Extracted records:
==================================================
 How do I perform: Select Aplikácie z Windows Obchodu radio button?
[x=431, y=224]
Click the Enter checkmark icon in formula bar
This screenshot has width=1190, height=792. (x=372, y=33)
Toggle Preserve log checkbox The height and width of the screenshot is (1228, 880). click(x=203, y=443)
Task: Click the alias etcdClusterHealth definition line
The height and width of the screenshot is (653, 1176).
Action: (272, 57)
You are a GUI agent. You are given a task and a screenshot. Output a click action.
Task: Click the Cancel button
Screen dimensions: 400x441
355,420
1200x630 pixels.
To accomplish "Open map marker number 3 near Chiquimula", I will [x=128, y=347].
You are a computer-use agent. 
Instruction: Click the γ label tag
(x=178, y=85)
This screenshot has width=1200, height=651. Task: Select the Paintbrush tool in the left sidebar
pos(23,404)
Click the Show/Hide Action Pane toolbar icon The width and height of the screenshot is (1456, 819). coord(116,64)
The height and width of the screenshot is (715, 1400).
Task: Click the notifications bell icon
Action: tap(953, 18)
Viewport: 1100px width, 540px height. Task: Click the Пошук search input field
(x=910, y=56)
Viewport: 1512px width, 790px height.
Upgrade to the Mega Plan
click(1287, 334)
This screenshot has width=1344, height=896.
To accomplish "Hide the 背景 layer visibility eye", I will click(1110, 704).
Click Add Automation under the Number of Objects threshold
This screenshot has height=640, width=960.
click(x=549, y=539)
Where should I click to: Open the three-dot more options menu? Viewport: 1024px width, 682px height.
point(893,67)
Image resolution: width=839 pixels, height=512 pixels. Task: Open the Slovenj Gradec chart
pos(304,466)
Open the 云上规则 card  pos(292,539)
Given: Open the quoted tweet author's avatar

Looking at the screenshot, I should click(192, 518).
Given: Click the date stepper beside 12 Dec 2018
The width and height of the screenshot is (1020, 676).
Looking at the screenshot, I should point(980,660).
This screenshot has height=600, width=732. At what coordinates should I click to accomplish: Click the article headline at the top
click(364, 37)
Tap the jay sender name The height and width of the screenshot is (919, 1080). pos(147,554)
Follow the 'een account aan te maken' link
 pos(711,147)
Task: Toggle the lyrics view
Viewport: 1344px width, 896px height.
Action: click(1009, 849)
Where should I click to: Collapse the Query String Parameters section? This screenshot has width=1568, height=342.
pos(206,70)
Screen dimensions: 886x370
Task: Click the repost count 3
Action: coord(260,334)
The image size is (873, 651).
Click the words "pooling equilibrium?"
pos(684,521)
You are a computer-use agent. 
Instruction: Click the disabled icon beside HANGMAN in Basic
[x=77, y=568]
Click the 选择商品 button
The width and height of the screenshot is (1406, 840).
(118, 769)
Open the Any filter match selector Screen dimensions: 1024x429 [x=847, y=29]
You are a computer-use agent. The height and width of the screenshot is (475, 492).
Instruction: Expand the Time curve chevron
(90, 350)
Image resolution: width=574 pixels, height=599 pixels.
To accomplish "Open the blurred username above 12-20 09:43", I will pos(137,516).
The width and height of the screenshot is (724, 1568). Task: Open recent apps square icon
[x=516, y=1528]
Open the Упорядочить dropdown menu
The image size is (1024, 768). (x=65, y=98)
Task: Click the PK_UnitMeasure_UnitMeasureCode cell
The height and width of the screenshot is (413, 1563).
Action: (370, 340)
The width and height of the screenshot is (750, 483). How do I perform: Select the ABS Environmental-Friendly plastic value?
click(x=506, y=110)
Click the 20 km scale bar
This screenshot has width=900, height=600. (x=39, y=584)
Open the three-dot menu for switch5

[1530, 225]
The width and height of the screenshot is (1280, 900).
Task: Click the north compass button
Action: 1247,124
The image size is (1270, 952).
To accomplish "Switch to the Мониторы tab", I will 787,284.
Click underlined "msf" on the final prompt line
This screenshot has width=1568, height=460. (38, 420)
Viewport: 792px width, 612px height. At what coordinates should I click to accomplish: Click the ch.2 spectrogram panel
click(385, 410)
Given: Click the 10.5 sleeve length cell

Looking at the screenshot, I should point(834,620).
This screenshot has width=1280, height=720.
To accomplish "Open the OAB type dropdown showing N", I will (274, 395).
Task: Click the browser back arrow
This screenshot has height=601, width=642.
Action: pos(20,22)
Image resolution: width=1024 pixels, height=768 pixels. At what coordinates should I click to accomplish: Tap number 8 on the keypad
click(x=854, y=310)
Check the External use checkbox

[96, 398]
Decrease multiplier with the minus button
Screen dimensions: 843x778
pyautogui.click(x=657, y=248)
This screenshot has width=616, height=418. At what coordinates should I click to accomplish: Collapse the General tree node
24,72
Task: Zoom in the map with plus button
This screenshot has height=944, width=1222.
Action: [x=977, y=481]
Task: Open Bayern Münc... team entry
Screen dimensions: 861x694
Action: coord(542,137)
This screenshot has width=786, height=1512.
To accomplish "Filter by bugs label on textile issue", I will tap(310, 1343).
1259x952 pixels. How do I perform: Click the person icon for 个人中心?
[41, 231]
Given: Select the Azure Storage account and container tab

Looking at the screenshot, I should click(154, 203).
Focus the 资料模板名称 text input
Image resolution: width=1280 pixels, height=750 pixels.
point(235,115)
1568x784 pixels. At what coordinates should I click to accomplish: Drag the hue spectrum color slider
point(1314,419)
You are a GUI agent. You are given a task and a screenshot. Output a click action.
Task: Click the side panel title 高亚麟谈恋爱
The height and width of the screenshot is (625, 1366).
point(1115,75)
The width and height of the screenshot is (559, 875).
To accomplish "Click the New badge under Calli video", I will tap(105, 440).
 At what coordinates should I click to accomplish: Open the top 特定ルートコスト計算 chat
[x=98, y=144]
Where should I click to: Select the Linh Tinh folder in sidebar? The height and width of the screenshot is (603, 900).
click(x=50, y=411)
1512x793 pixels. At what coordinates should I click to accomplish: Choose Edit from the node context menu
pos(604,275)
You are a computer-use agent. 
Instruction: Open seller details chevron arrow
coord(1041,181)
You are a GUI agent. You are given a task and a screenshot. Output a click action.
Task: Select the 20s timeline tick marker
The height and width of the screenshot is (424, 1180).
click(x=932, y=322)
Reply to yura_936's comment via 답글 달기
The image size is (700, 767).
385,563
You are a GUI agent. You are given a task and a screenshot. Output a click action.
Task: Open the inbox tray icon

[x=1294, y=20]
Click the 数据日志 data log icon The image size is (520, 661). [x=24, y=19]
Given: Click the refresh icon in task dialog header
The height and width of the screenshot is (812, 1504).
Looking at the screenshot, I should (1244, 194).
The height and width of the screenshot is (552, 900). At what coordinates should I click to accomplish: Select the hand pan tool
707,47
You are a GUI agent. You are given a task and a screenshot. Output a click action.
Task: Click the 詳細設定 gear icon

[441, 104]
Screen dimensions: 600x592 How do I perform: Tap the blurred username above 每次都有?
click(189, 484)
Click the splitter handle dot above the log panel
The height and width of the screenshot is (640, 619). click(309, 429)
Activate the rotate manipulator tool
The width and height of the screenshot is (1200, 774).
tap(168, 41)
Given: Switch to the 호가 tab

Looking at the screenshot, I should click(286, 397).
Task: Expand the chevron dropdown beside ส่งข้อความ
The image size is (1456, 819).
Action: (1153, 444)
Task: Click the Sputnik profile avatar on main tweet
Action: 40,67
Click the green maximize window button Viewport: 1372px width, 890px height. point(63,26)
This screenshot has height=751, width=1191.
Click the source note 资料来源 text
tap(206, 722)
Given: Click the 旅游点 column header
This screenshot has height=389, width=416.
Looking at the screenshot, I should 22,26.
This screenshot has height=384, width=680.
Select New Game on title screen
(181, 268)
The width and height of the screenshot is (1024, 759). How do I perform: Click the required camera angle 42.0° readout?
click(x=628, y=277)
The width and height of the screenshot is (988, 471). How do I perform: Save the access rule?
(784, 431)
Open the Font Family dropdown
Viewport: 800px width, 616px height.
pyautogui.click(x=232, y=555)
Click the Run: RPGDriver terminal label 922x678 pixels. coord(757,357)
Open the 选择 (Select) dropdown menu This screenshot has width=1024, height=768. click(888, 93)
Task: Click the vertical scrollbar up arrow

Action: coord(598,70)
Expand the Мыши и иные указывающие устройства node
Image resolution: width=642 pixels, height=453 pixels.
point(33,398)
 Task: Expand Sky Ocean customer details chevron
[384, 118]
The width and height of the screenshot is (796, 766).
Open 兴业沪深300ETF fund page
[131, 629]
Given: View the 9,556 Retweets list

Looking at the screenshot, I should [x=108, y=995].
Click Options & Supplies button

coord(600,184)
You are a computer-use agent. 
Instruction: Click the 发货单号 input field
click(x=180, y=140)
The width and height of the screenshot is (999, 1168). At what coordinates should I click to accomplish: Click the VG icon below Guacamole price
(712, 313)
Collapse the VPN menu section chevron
==================================================
→ **Challenge**:
Copy out, unchanged, every line of the records above, from the line containing "final prompt line" down to the line containing "Looking at the screenshot, I should point(834,620).".

→ **Result of the exercise**:
Click underlined "msf" on the final prompt line
This screenshot has width=1568, height=460. (38, 420)
Viewport: 792px width, 612px height. At what coordinates should I click to accomplish: Click the ch.2 spectrogram panel
click(385, 410)
Given: Click the 10.5 sleeve length cell

Looking at the screenshot, I should point(834,620).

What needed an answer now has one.